Un énorme nuage de cendre se répand sur le sol américain. Parmi les survivants, sous un abri de fortune, un père et son fils sont allongés. Le père se lève et prend ses jumelles. Tout est dévasté, la nature est calcinée et les villes en ruine. Aucun vivant, humain ou animal. Il faut prendre la route. Le père et le fils marchent inlassablement poussant un caddie rempli d'objets hétéroclites, le peu qui leur reste en couvertures et nourriture, et un revolver avec une seule balle. L'hiver cruel s'abat sur eux avalant leur forces. Les corps sont meurtris et leur moral éteint. Avancer, encore et encore, en direction du sud, et surtout être vigilant. Dans ce monde couvert de cendres et de cadavres, éreintés par la pluie, la neige, le froid, et la peur au ventre, il s'agit d'éviter les hordes de sauvages cannibales. Survivront-ils à leur errance ?

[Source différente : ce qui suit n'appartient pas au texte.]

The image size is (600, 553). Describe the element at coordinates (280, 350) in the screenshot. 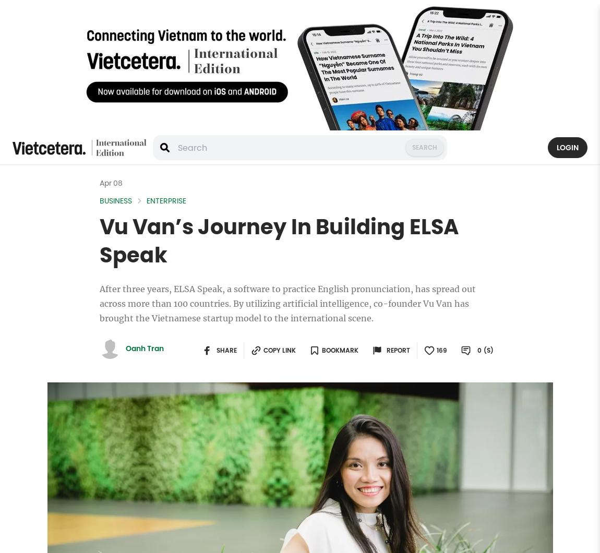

Peu de dialogues. L'essentiel en peu de mots. L'âpreté volontaire du graphisme et la composition très étudiée des planches suffisent. Le dessin de Manu Larcenet sublime, recherché et caractérisé cerne la relation d'une rare puissance entre le père et son jeune fils. Ils progressent en haillons, ils ont faim et sont d'une maigreur émouvante. Dans ce monde ravagé en proie à la pire inhumanité, le jeune garçon a gardé sa fraîcheur, son empathie et une confiance illimitée en son père. Sa question primordiale : savoir qui sont les méchants et les gentils.
Relié. Couverture cartonnée. Format : 25 x 31 cm. 155 p. 28,50€. Un chef-d'œuvre de la bande dessinée.